Stored data
- Opening Delimiter -

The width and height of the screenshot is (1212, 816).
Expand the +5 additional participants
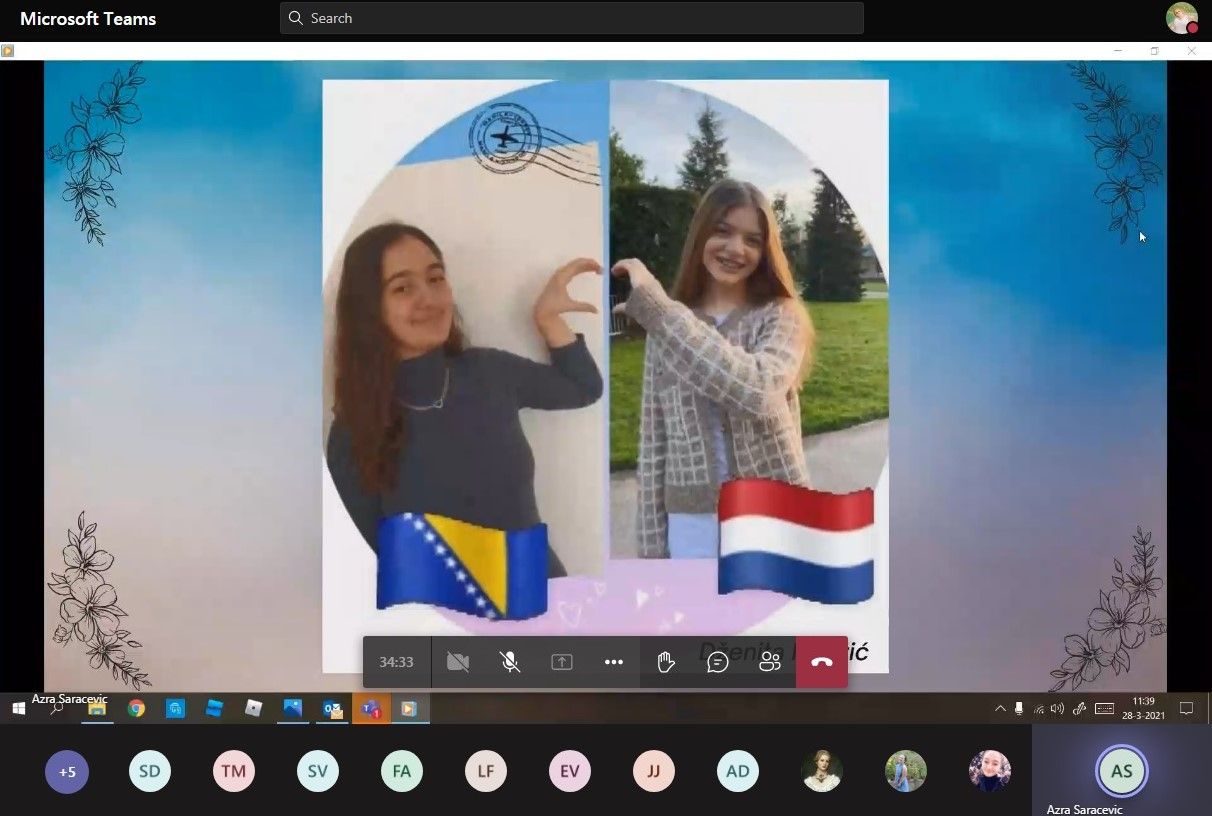point(67,772)
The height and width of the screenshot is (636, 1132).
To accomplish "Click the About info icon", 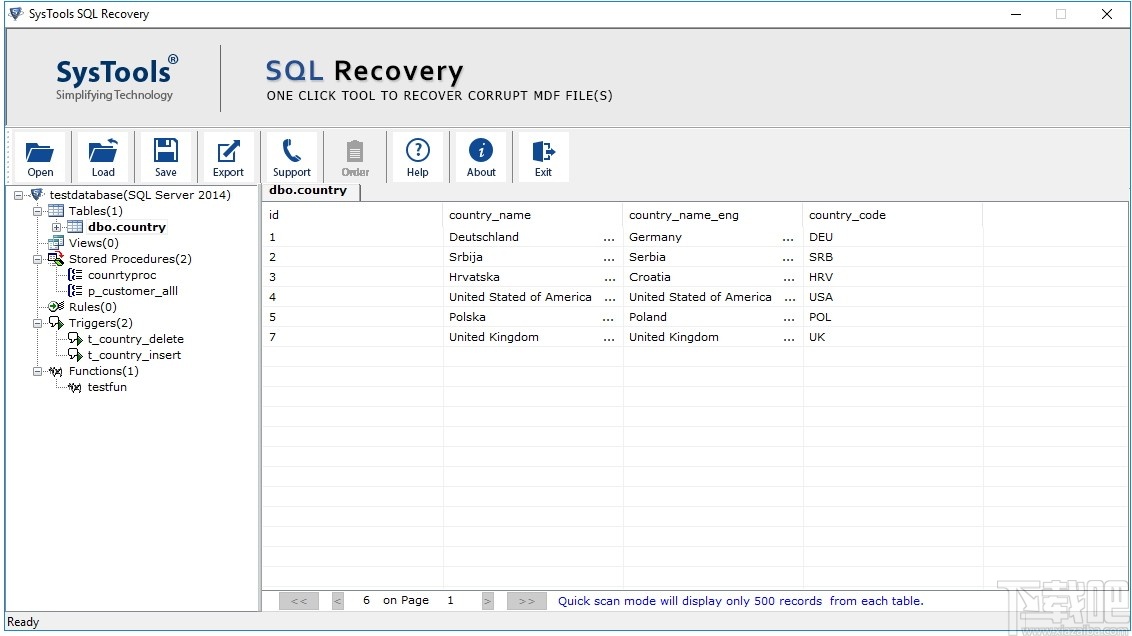I will pos(481,156).
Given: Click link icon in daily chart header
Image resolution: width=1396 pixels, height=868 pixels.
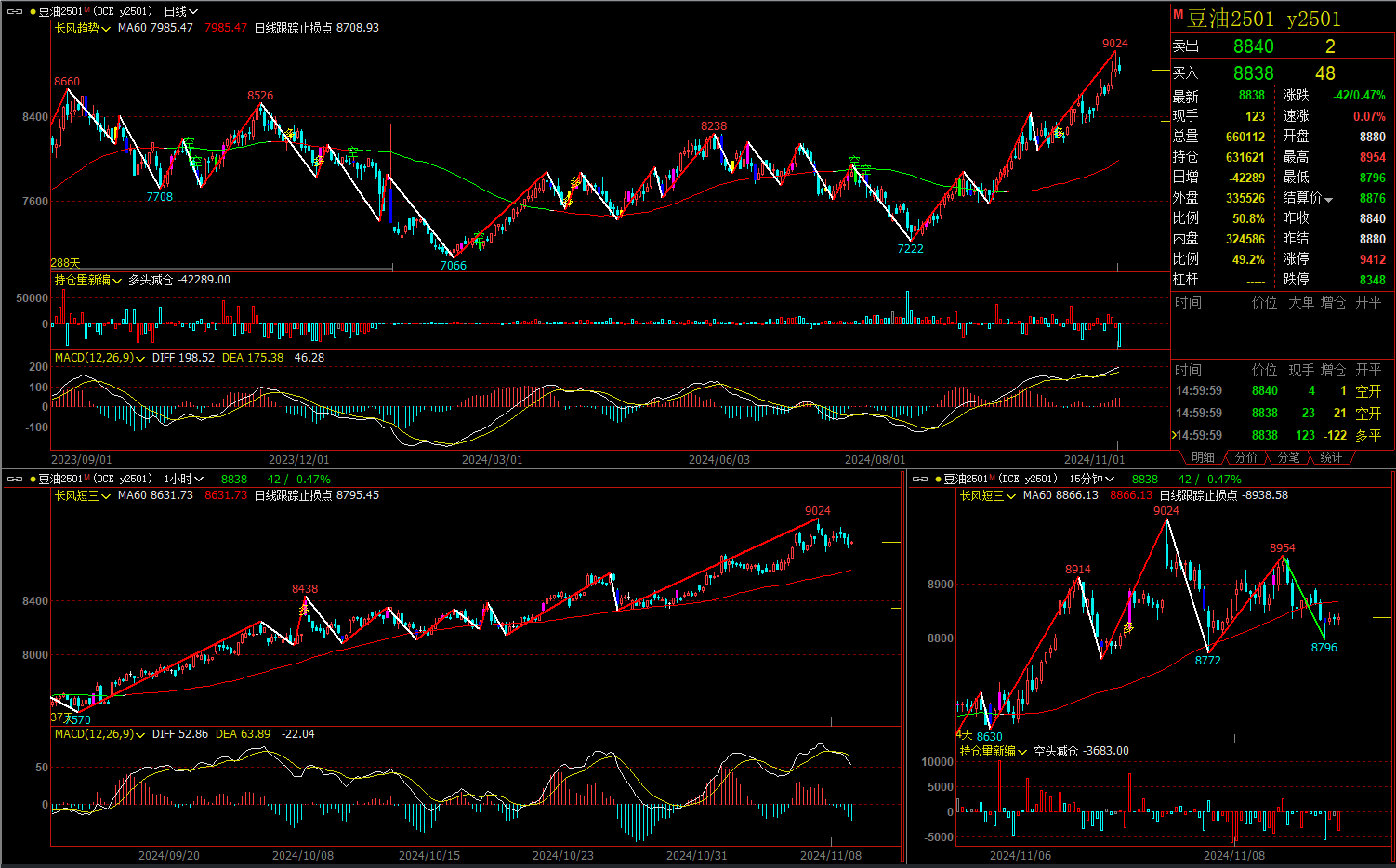Looking at the screenshot, I should pyautogui.click(x=15, y=11).
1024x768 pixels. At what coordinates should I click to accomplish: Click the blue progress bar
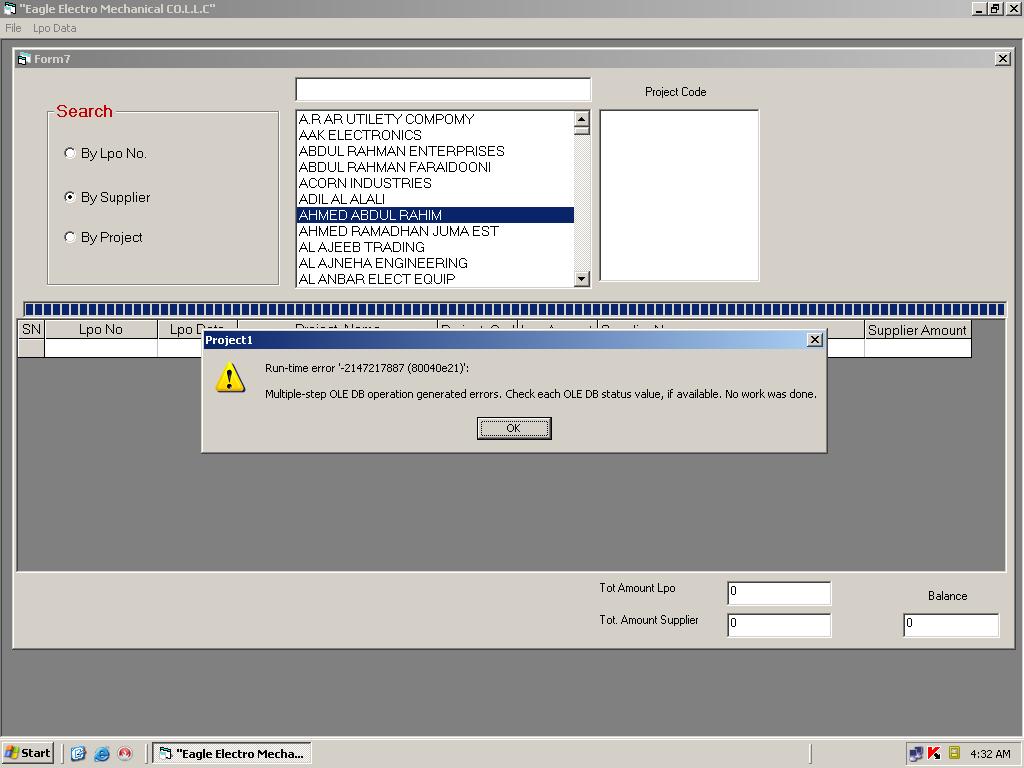[x=515, y=309]
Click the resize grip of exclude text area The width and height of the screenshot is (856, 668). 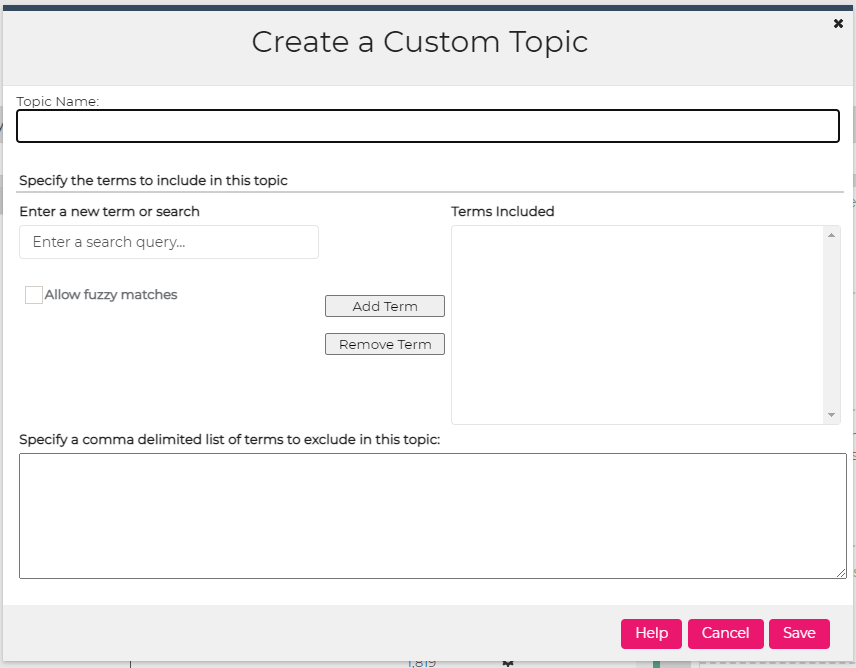[841, 573]
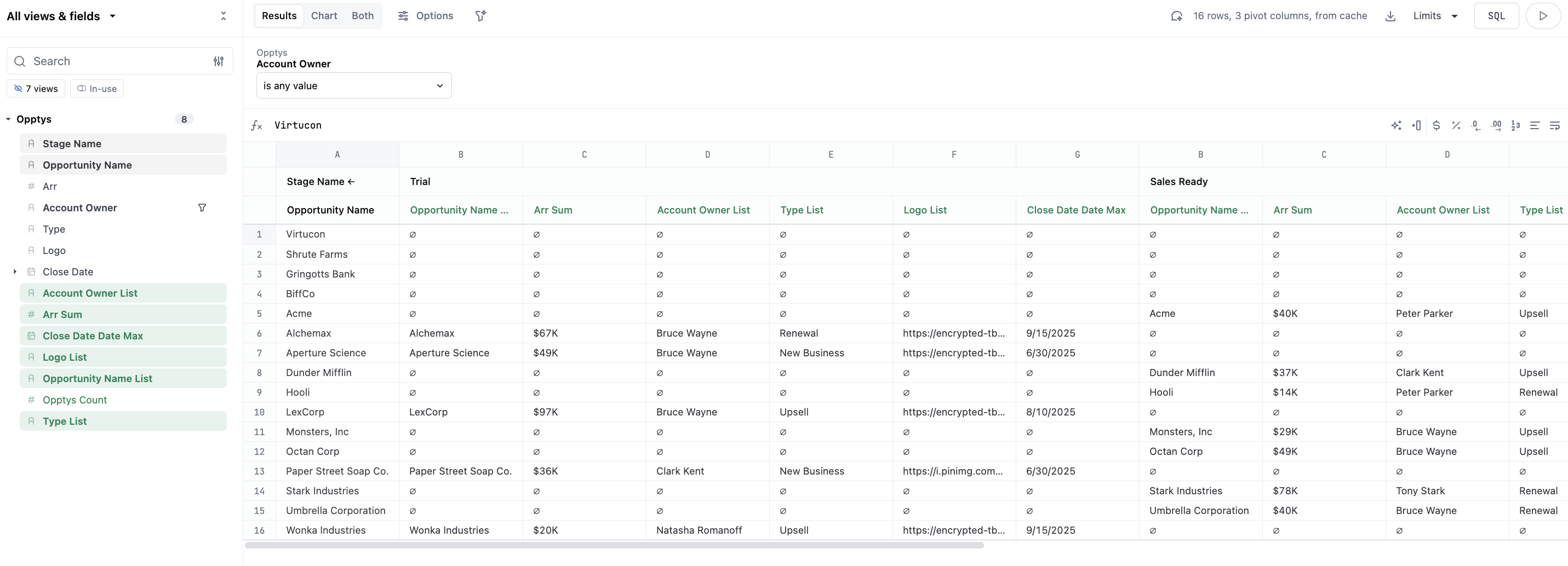Image resolution: width=1568 pixels, height=566 pixels.
Task: Toggle the 7 views hidden filter
Action: pyautogui.click(x=36, y=89)
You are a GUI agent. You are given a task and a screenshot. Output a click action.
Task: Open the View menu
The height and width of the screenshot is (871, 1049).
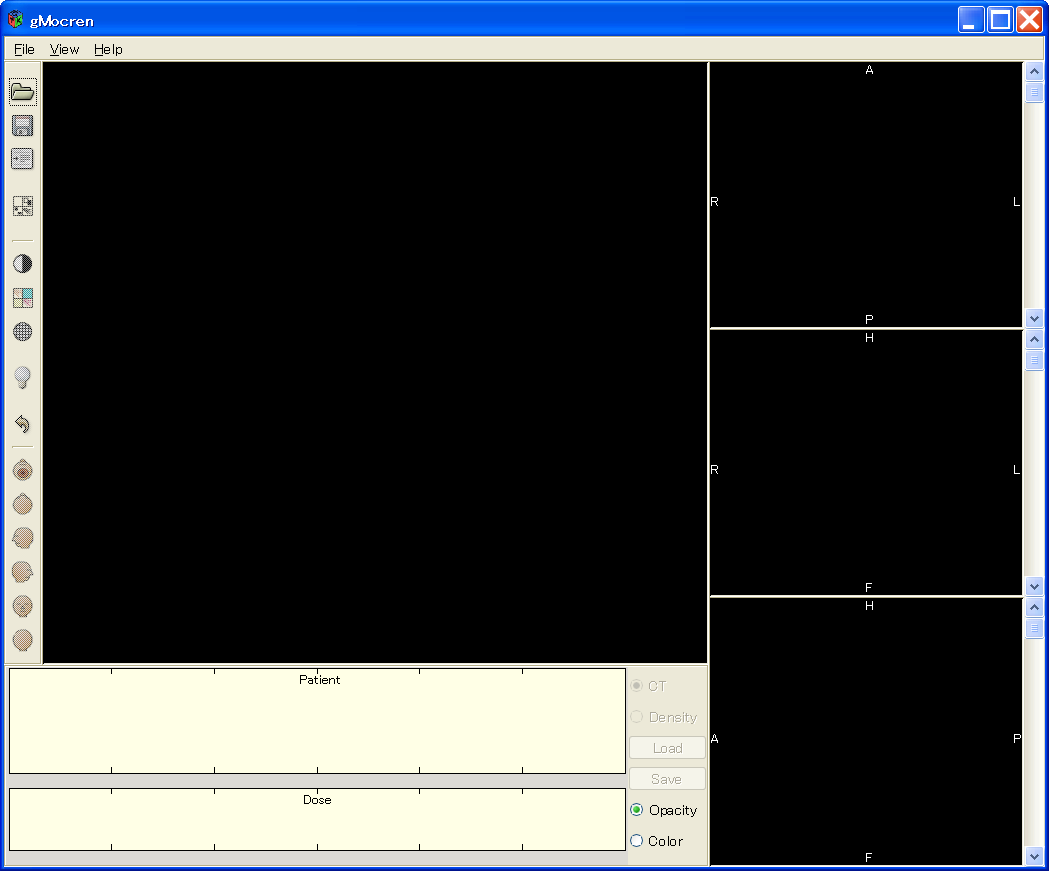tap(64, 49)
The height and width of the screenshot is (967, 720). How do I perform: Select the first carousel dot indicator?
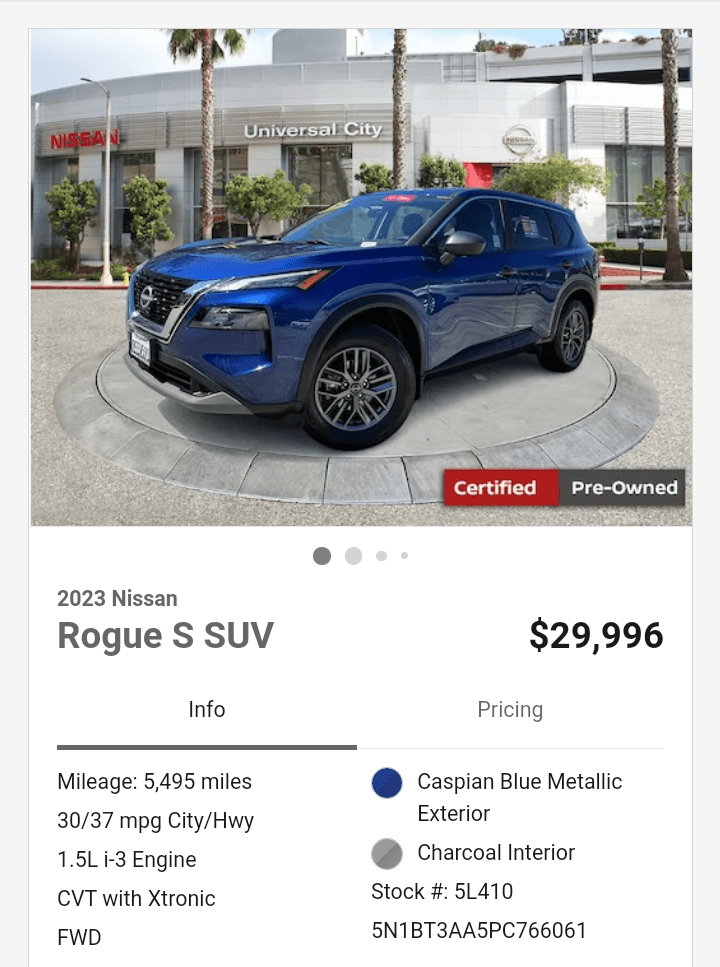(322, 556)
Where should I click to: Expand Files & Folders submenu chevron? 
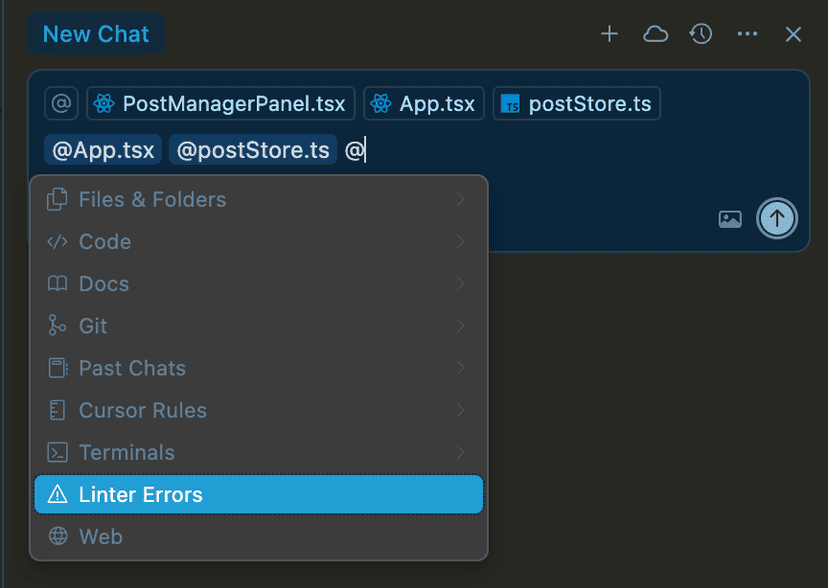coord(460,200)
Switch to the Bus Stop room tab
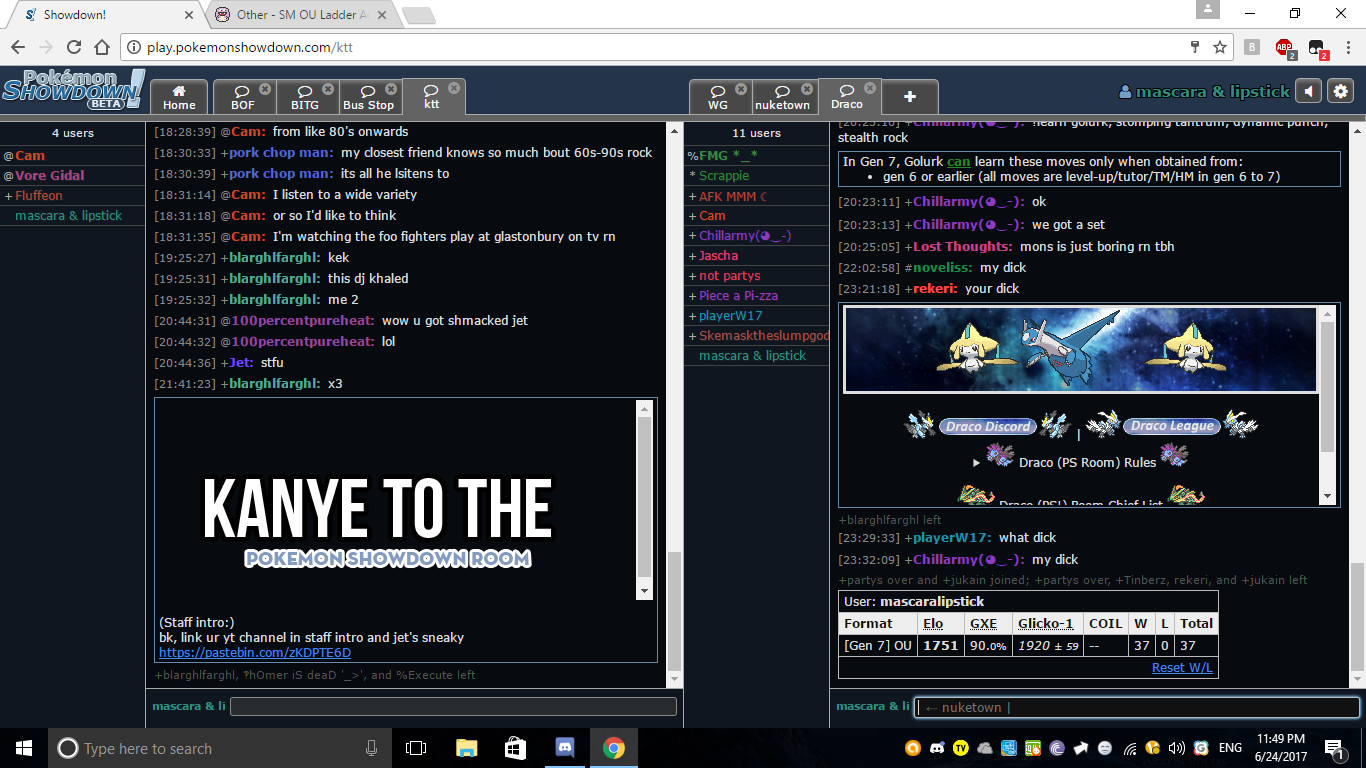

- Closing Delimiter -

• What you are asked to do: In the records above, find the line that contains "The height and width of the screenshot is (871, 1049).", then write it out along with every line after it, exactly, through the last one. Leave the pictures out.

• Answer below:
The height and width of the screenshot is (871, 1049).
tap(64, 49)
The height and width of the screenshot is (967, 720). How do I perform: Select the first carousel dot indicator?
(322, 556)
Where should I click to: Expand Files & Folders submenu chevron? 
coord(460,200)
Switch to the Bus Stop room tab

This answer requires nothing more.